The plot is a pulpy detective story that revolves around this kid named Jack Shit, who’s in a noise-rock punk outfit, and who has lost his bass and his drug-addicted lead singer. He needs to find them because they have a gig in a few days. He’s singularly focussed on that, but in the course of his search Jack learns that there are bigger forces at hand—that it’s not all about him, and that not only is music slipping away from what he believes it should be, but that New York City is also about to be turned inside out by real-estate developers.

I have to be transparent—Sam is one of my best friends. But I have read him forever, and I think he’s one of the great humorists of our time. The book has a beautiful ending that takes place in an ice rink, where Jack has to go up against a hired goon who is also a great skater. I think the requirement of a story of any kind is that your lead character should probably change. At the end of this, everything around Jack has changed, but he remains, and it’s kind of touching.

Sonny Boy

by Al Pacino

Reading Pacino’s whole story was fascinating. It shows you how much he was really invested in acting from the start because of the art. You read about his influences, his beginnings as part of this kind of fringe, radical theater company—where he and Martin Sheen would be in the back sweeping up—and about the fact that what compelled him was the pursuit of truth. I know people talk about “truth” in acting all the time, but acting can be a lot of things. You can just get away with it. A lot of actors are just hustlers, they’re conmen riding on natural gifts. But he was in it, all in.

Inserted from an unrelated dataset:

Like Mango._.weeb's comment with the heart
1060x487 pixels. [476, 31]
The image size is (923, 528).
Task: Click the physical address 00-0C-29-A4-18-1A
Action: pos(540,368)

Another thing I came away with is that, with a public person like this, you judge them by their performances. Al Pacino’s always got these roles where he has a lot of swagger, but it turns out that he’s pretty shy. I didn’t know that he is this vulnerable, sensitive, neurotic artist. And he’s very honest about having to do roles for money, because he was such a nutty guy that he just couldn’t manage money at all. It was just kind of amazing to me to know that guy, the real Al Pacino, and to learn a bit about his process.

The Crisis of Culture

by Olivier Roy

Yeah, this one, geez. It’s not an easy read. I’ve always been a guy who wants to take on these books—whatever trend cultural criticism is leaning toward, I try to crack it. I’m not that intellectual, I do not have the foundations to really wrap my brain around some of the language of this stuff, but I like to look toward books like these to feed my own perception of what I see going on.

The biggest thing I took is Roy’s idea that society is breaking apart and that we are losing a shared cultural understanding—that, especially as we moved into a world ruled more by social media, we lost the ability to have a civic body. He has some really interesting stuff to say about how neoliberalism flows into the structure of digital platforms, and how that has all kinds of questionable effects, like making what people stand for meaningless in a certain way.

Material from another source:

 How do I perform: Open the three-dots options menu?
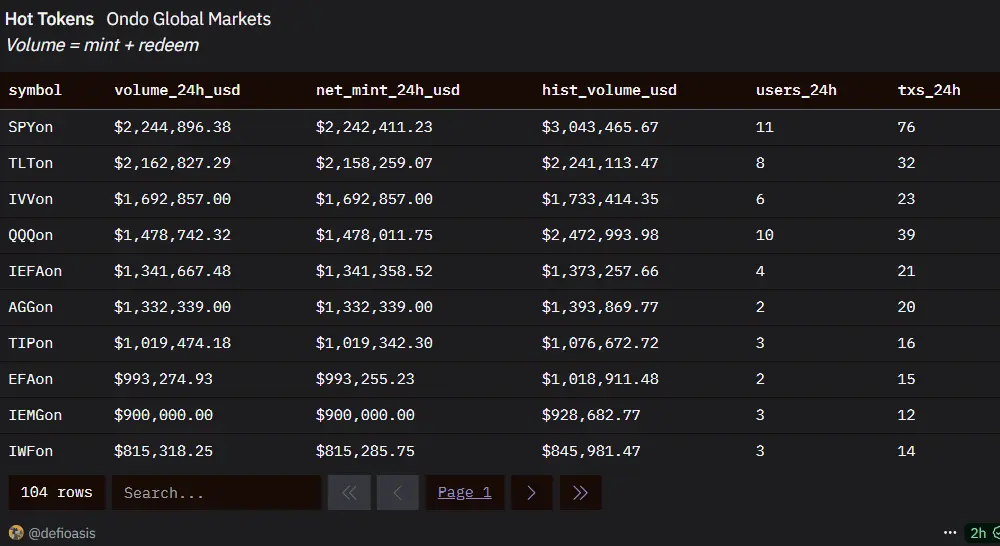coord(950,533)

The book really made me think about the effects of creativity being made available, for many people, only through social-media platforms, which are corporate entities designed and built to capture eyeballs and make money and advertise—to dump things into people’s brains. It’s especially interesting to me in terms of the comedy industry. You know, I have this idea that as a comic you have freedom of speech, freedom of voice. But if your career is tethered to a one-minute clip, and to algorithms dictating what should and shouldn’t be put in front of people—an algorithm that is also chipping away at people’s attention spans—what happens then? If you’re operating in that world, which is not the real world, then maybe you don’t have any real freedom.